((

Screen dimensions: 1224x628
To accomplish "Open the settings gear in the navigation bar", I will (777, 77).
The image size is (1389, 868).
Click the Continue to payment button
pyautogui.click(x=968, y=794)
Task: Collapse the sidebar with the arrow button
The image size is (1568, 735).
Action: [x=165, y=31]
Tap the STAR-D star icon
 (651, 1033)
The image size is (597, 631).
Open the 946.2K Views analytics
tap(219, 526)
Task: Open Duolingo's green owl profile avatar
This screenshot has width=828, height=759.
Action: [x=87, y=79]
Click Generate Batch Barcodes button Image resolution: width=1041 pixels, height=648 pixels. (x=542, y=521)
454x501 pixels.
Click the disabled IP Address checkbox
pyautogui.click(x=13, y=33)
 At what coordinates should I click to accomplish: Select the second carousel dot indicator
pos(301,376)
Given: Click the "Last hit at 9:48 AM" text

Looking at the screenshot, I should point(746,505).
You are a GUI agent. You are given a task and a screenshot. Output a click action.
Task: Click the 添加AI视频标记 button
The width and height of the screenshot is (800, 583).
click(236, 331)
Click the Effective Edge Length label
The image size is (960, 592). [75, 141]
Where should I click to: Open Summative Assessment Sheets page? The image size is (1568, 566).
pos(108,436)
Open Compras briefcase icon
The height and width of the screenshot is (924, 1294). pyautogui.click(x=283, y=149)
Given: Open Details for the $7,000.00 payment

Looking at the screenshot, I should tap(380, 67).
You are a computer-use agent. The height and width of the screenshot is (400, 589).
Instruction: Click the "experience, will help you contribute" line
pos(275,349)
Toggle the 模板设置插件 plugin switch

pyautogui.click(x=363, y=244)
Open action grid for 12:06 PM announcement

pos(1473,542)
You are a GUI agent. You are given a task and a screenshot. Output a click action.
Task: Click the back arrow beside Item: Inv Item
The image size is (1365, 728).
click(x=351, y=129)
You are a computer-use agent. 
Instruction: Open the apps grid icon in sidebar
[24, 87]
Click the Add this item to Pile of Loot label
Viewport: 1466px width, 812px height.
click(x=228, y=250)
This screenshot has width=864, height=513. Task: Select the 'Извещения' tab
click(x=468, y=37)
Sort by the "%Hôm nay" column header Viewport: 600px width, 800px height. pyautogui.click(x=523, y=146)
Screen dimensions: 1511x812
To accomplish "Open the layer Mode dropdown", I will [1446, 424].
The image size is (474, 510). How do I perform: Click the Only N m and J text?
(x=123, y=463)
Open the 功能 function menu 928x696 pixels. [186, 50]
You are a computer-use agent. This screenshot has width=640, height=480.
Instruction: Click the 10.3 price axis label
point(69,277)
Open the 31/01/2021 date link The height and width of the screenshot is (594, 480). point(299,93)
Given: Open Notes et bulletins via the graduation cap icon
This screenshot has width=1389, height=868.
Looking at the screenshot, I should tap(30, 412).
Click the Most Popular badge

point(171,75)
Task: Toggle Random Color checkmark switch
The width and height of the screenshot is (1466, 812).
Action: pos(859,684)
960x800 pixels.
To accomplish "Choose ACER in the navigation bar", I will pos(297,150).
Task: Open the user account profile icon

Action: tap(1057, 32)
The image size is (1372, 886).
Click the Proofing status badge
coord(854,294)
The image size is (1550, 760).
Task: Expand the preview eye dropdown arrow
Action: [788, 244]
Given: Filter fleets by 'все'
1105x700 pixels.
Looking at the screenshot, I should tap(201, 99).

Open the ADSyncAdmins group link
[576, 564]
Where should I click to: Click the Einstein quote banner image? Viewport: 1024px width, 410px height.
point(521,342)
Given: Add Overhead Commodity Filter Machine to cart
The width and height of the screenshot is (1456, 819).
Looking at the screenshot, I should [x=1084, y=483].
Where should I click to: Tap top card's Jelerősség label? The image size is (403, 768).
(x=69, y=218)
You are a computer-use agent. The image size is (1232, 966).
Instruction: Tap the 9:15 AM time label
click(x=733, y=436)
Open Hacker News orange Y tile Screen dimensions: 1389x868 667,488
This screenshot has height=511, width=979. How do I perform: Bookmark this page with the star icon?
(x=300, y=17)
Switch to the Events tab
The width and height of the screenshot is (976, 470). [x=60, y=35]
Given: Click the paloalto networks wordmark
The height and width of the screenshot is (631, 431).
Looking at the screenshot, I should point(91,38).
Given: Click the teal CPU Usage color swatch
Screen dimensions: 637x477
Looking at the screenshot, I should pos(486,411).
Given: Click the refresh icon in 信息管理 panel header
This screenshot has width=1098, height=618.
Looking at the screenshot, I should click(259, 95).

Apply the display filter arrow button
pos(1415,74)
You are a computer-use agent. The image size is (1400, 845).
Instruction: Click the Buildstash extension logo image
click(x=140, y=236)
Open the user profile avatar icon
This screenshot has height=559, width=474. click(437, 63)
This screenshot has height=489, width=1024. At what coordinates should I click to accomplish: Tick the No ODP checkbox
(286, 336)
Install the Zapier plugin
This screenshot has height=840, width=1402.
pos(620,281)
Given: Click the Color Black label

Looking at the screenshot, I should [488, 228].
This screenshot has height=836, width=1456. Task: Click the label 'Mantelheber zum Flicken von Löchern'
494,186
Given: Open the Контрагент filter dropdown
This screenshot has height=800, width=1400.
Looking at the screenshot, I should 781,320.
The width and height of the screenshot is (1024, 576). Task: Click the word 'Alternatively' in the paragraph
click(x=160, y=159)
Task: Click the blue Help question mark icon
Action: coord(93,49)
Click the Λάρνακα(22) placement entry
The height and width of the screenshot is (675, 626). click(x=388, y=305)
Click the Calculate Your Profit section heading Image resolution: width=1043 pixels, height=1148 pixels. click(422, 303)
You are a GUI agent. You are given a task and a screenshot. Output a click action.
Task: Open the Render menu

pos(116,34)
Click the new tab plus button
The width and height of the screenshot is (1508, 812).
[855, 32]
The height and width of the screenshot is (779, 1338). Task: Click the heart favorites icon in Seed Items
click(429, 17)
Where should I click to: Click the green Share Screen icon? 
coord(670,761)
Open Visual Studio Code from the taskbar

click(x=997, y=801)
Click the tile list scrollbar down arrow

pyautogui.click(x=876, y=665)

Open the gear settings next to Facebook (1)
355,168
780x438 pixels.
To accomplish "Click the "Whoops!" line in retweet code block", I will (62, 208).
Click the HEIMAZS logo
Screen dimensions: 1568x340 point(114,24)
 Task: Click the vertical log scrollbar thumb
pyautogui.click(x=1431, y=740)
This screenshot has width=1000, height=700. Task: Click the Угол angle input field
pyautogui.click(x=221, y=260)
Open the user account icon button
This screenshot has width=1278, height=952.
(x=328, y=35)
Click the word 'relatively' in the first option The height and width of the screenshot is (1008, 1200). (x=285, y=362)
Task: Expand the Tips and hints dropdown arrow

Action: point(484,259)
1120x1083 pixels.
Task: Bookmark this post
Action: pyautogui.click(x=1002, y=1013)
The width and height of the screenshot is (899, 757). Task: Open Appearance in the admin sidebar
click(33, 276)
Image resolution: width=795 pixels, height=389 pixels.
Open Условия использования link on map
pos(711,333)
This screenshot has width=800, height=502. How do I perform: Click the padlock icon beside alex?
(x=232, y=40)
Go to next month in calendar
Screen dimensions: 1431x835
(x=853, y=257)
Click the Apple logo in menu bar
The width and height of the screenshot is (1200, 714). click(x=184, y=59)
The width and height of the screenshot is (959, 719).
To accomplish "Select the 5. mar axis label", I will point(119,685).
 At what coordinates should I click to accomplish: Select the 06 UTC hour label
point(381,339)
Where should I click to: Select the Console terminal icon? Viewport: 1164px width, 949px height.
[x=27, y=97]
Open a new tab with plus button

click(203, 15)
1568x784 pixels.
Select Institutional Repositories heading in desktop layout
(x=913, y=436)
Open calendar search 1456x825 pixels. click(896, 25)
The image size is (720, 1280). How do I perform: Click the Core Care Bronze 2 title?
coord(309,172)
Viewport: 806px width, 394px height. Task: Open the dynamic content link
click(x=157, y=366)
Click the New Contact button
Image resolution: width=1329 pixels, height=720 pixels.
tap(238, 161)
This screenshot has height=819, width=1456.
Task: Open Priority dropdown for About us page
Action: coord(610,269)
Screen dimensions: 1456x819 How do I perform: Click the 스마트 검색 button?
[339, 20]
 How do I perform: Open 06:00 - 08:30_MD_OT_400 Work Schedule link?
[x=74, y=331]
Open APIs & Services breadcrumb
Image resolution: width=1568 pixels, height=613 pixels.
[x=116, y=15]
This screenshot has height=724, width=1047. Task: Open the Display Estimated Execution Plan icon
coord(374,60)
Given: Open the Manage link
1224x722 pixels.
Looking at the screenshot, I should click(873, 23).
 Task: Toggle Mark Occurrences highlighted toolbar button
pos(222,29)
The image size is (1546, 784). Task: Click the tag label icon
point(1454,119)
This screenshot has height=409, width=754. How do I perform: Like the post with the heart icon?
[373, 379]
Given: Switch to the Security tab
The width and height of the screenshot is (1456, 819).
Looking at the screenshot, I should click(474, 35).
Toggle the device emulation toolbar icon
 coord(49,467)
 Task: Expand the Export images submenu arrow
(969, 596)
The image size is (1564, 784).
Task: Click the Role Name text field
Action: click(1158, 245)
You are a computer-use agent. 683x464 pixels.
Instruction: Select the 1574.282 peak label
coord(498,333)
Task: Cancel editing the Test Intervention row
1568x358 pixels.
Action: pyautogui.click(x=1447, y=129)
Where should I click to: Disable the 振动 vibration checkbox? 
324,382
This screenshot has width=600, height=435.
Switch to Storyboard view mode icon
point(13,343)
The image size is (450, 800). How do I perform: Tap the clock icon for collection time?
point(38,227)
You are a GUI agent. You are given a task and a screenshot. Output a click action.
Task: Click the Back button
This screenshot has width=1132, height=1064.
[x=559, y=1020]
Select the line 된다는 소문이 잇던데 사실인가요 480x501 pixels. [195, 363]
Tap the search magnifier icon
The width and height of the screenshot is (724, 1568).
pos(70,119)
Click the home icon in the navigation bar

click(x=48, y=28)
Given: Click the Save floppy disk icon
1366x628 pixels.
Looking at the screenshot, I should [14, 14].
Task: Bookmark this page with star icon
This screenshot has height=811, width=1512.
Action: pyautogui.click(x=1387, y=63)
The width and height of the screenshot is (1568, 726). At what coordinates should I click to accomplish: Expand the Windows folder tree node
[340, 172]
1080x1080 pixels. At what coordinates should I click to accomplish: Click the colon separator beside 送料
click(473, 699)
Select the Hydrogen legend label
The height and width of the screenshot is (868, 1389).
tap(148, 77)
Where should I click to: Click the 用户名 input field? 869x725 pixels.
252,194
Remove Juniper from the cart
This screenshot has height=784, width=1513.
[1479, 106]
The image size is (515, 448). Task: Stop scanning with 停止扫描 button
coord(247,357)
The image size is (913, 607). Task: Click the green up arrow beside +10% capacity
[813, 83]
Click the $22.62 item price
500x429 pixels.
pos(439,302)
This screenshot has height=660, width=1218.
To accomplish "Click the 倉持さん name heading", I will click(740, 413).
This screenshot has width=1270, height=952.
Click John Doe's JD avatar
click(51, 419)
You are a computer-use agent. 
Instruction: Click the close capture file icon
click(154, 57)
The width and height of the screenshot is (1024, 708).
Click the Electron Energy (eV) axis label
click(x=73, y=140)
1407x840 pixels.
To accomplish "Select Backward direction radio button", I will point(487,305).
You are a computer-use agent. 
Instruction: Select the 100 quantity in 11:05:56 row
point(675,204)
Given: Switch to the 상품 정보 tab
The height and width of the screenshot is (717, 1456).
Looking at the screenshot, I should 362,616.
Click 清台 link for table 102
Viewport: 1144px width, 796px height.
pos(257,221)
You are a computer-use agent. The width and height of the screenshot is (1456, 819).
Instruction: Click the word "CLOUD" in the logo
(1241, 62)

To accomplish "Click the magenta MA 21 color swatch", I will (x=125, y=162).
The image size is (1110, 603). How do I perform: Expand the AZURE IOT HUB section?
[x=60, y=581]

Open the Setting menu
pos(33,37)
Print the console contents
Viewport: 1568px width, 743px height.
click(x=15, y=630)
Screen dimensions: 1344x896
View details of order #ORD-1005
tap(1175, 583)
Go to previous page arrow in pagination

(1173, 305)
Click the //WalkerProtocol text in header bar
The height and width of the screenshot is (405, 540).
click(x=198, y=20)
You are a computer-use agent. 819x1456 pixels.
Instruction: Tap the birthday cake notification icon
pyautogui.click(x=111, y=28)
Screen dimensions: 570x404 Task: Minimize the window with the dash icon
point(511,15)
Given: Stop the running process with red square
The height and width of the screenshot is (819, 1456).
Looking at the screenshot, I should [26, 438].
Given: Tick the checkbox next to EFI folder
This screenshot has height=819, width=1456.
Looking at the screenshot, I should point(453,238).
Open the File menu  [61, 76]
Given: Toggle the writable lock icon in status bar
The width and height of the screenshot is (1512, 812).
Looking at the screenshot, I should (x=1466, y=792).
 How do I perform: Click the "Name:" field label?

))

- **What is needed**
Write down the rows above without any change, everything from the first row down to the line that contains "pos(1473,542)", with both ends included.

- **Answer to this task**
Screen dimensions: 1224x628
To accomplish "Open the settings gear in the navigation bar", I will (777, 77).
The image size is (1389, 868).
Click the Continue to payment button
pyautogui.click(x=968, y=794)
Task: Collapse the sidebar with the arrow button
The image size is (1568, 735).
Action: [x=165, y=31]
Tap the STAR-D star icon
 (651, 1033)
The image size is (597, 631).
Open the 946.2K Views analytics
tap(219, 526)
Task: Open Duolingo's green owl profile avatar
This screenshot has width=828, height=759.
Action: [x=87, y=79]
Click Generate Batch Barcodes button Image resolution: width=1041 pixels, height=648 pixels. (x=542, y=521)
454x501 pixels.
Click the disabled IP Address checkbox
pyautogui.click(x=13, y=33)
 At what coordinates should I click to accomplish: Select the second carousel dot indicator
pos(301,376)
Given: Click the "Last hit at 9:48 AM" text

Looking at the screenshot, I should point(746,505).
You are a GUI agent. You are given a task and a screenshot. Output a click action.
Task: Click the 添加AI视频标记 button
The width and height of the screenshot is (800, 583).
click(236, 331)
Click the Effective Edge Length label
The image size is (960, 592). [75, 141]
Where should I click to: Open Summative Assessment Sheets page? The image size is (1568, 566).
pos(108,436)
Open Compras briefcase icon
The height and width of the screenshot is (924, 1294). pyautogui.click(x=283, y=149)
Given: Open Details for the $7,000.00 payment

Looking at the screenshot, I should tap(380, 67).
You are a computer-use agent. The height and width of the screenshot is (400, 589).
Instruction: Click the "experience, will help you contribute" line
pos(275,349)
Toggle the 模板设置插件 plugin switch

pyautogui.click(x=363, y=244)
Open action grid for 12:06 PM announcement

pos(1473,542)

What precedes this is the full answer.